How to complete this task: Reproduce word for word every line from the one containing "Toggle Underline formatting" to the final line of the data below; omit the pictures.

Material provided:
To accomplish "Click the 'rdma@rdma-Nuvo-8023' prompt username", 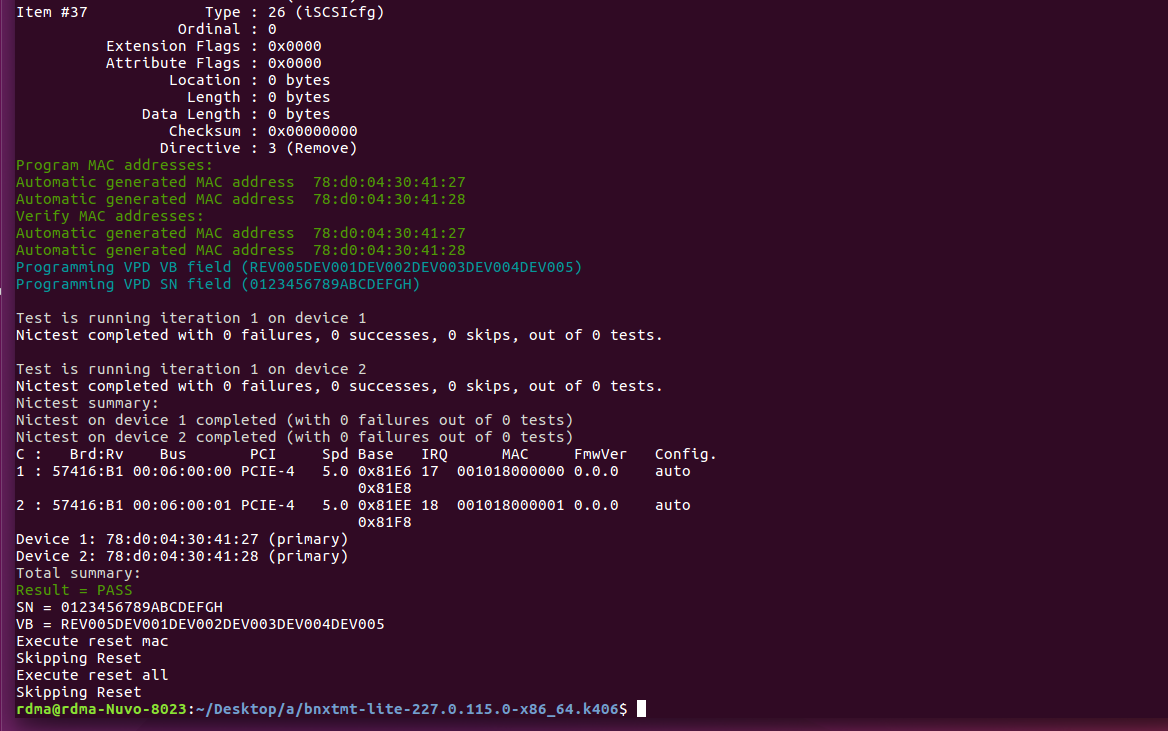I will click(x=100, y=709).
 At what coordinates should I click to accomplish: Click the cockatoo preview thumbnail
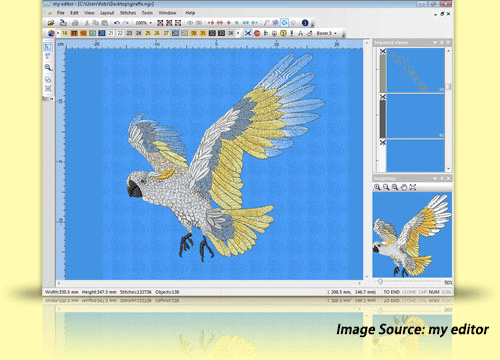[412, 235]
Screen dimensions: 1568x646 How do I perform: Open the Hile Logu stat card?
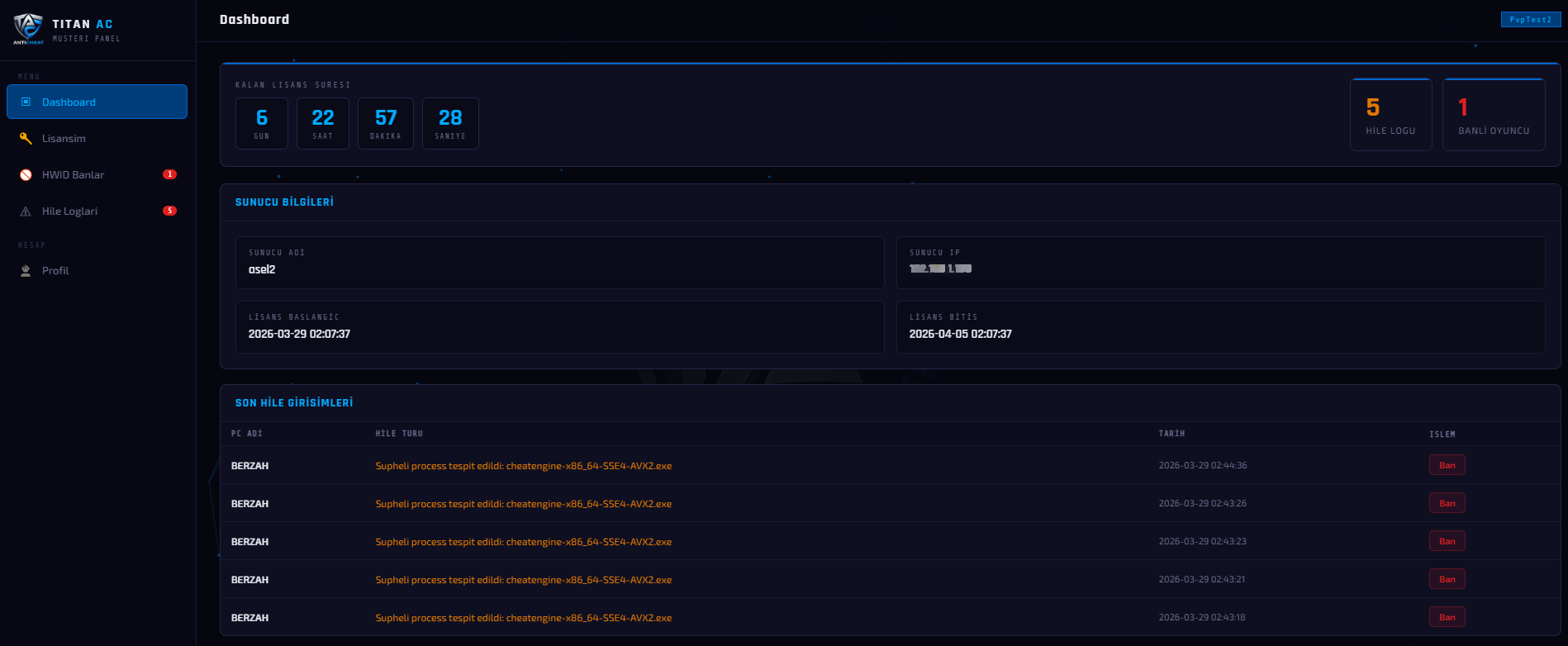pyautogui.click(x=1391, y=115)
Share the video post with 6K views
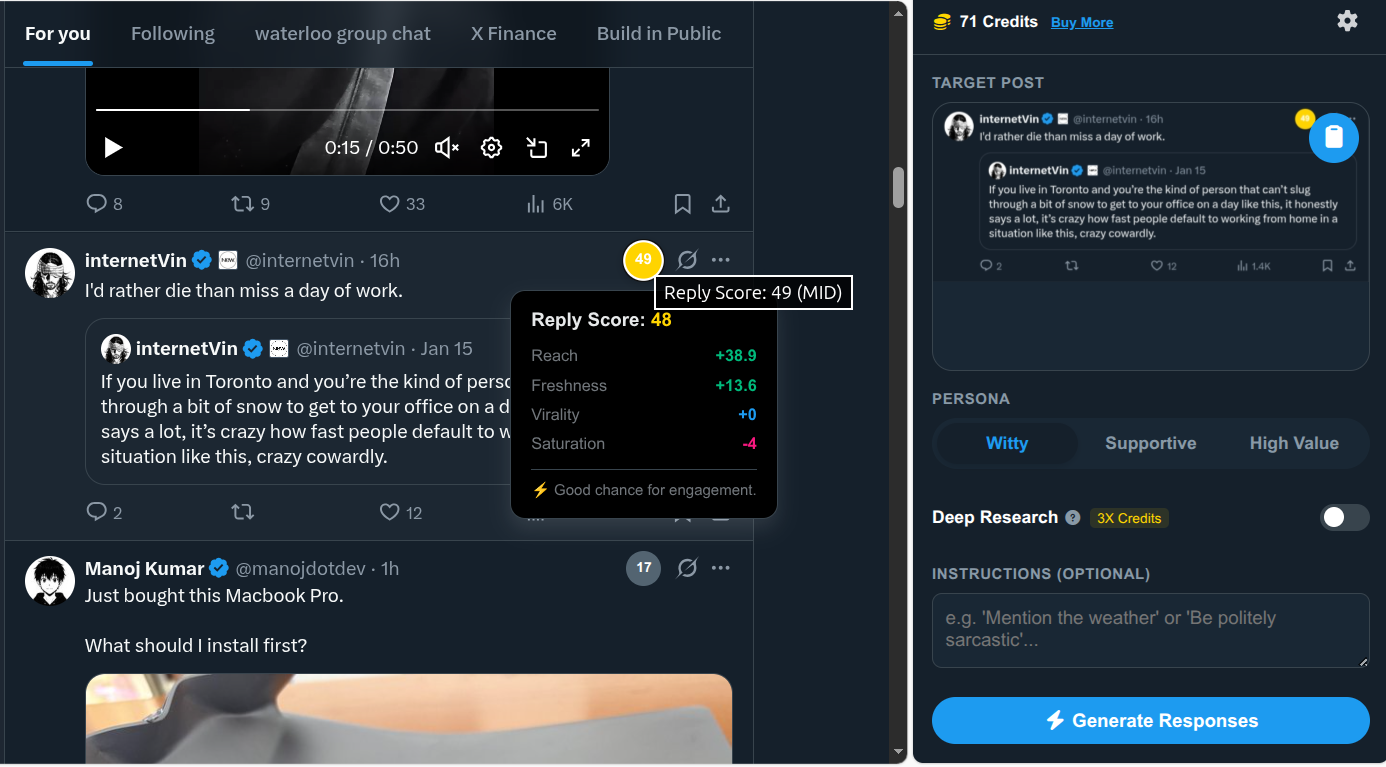 tap(720, 204)
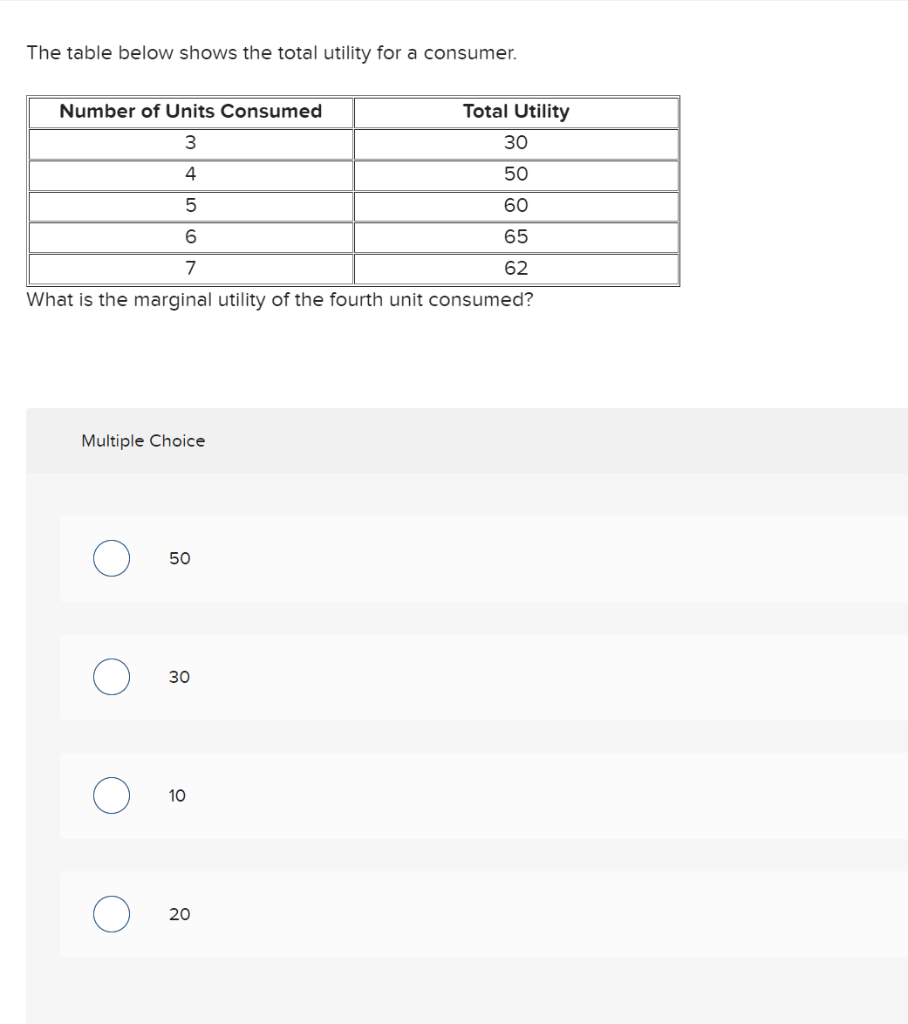
Task: Click the Number of Units Consumed header
Action: (192, 112)
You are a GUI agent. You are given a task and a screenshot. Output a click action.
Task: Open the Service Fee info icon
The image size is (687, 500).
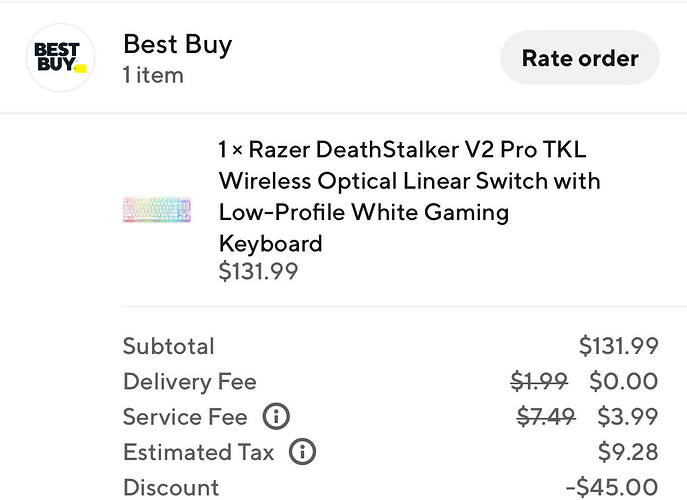(x=275, y=416)
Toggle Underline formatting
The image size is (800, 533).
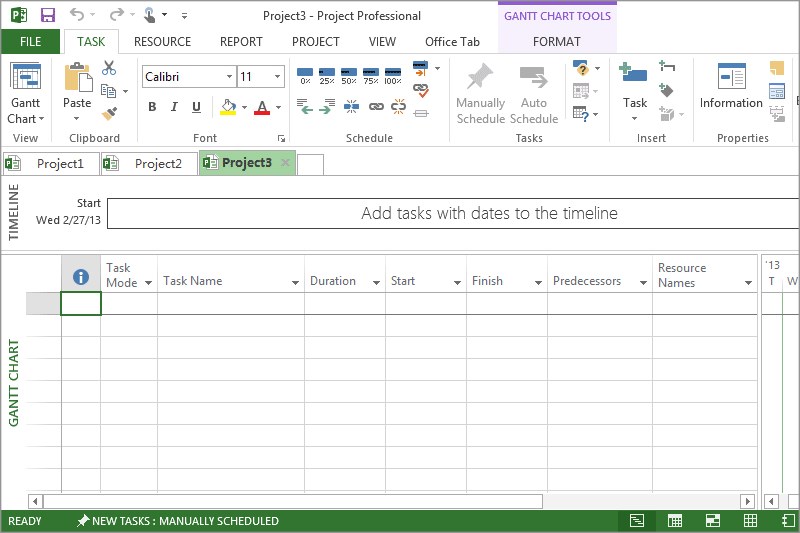click(x=196, y=107)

Reply to the exercise:
Toggle Underline formatting
The image size is (800, 533).
click(x=196, y=107)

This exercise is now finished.